Dropbox will auf die erheblichen Sicherheitsmängel jetzt reagieren - immerhin ist das nicht dr erste Vorfall. Vor etwa einem Jahr musste die Internet-Firma eine schwere Sicherheitslücke eingestehen, die den Login in Konten mit falschem Passwort ermöglichte (die

).

Neue Sicherheitsmechanismen
Geplant ist eine neue "Two-factor authentification", bei der man zusätzlich zum Passwort einen temporären Code per SMS aufs Handy zugeschickt bekommt - ähnlich wie bei Online-Überweisungen. Dieser Service soll in den nächsten Wochen kommen. Außerdem sollen Nutzer auf einer eigenen Log-Seite alle vergangenen Aktivitäten in ihrem Account überprüfen können. Einige Nutzer werden außerdem aufgefordert werden, ihr Passwort zu ändern.

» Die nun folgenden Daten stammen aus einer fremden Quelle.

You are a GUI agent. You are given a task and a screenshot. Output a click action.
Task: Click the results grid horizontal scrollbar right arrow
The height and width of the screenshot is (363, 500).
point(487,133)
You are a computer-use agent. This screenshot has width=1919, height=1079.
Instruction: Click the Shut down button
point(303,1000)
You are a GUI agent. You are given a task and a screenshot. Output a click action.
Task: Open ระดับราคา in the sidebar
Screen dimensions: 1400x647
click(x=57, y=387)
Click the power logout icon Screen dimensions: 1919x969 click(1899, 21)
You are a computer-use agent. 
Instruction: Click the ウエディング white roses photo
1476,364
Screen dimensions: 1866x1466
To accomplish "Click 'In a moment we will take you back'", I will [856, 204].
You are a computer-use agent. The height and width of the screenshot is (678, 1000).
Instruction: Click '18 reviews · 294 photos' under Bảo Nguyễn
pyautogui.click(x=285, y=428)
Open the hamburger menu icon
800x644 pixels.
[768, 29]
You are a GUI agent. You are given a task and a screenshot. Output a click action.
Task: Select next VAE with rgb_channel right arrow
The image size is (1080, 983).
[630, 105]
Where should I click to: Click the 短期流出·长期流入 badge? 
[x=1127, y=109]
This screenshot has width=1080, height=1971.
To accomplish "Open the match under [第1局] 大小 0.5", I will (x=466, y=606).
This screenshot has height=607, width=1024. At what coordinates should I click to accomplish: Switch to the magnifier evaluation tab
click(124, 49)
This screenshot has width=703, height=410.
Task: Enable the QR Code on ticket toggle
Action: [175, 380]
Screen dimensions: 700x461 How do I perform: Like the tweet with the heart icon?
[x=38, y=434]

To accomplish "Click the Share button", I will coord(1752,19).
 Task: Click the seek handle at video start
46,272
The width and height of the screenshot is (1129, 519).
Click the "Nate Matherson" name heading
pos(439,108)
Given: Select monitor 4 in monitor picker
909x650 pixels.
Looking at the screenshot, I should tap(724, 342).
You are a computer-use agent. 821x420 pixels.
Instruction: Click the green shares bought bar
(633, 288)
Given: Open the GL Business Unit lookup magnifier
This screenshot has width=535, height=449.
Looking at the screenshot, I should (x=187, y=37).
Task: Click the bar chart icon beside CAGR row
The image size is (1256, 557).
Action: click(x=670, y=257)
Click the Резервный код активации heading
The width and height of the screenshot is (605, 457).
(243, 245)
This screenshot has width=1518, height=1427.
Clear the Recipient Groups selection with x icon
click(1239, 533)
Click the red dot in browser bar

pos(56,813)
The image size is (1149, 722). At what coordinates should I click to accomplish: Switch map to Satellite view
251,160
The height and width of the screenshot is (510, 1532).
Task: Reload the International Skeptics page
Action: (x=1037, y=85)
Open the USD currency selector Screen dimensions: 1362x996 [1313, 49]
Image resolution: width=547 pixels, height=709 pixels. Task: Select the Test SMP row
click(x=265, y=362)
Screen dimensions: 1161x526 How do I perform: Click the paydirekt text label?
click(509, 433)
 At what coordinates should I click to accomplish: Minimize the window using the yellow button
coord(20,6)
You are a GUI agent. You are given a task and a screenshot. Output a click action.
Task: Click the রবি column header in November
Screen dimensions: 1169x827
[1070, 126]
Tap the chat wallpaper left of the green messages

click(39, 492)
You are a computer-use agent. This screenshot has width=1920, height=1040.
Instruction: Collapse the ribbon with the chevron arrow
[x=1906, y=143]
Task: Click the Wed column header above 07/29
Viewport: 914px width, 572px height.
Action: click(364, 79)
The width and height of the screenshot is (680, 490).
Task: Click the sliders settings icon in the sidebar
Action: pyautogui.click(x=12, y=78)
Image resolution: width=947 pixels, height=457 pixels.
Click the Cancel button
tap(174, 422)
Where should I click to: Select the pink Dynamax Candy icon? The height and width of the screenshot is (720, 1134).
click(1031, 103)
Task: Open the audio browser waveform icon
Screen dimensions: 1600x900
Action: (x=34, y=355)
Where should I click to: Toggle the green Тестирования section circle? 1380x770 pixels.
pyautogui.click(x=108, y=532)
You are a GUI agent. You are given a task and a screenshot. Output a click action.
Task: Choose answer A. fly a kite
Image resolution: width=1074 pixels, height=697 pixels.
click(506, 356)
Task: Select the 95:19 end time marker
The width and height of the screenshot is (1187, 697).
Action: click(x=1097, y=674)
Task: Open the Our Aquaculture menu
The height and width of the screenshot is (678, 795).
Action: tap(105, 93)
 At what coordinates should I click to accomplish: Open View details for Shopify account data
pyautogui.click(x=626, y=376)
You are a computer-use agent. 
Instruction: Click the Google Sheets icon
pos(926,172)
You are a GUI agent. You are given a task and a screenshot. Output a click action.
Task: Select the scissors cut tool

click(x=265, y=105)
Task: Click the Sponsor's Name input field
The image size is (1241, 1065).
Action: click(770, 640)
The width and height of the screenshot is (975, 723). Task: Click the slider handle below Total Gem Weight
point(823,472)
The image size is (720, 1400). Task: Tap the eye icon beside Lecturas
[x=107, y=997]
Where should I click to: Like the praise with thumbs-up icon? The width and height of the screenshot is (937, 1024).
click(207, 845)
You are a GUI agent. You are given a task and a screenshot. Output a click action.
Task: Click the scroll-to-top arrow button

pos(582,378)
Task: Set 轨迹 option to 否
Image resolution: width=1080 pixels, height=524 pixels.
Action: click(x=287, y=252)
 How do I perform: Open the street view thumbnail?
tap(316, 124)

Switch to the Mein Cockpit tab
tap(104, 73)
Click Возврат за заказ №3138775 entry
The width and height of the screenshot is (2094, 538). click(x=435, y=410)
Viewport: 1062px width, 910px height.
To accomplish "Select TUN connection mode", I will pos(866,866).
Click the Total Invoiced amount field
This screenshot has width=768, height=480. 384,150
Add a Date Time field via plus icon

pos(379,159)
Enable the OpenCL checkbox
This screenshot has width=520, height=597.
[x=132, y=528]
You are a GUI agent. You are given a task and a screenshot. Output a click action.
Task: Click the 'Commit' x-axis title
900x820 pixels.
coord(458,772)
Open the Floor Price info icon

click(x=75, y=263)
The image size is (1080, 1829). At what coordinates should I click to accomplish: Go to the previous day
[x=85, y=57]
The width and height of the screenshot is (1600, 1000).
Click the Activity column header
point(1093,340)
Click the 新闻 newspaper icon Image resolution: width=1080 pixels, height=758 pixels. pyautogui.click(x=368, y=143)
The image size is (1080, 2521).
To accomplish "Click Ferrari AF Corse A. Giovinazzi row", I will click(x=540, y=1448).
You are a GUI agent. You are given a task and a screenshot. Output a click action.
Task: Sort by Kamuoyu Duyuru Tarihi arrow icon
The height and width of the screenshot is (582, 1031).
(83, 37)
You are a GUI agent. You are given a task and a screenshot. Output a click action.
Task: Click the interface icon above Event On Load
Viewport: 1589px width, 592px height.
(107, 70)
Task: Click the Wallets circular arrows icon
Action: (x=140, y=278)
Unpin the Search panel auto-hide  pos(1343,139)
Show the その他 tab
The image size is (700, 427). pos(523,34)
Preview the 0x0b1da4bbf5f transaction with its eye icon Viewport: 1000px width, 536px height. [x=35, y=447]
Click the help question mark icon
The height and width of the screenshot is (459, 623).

Für den Ruf von Dropbox ist der neuerliche Vorfall sehr ungünstig. Immerhin befindet sich die kleine Firma in einem intensiven Wettbewerb mit Größen wie Google ("Drive") oder Apple ("iCloud"), denen die Nutezr künftig möglicherweise mehr Vertrauen schenken. Immerhin geht es um Gigabytes an persönlichen und meist vertraulichen Daten.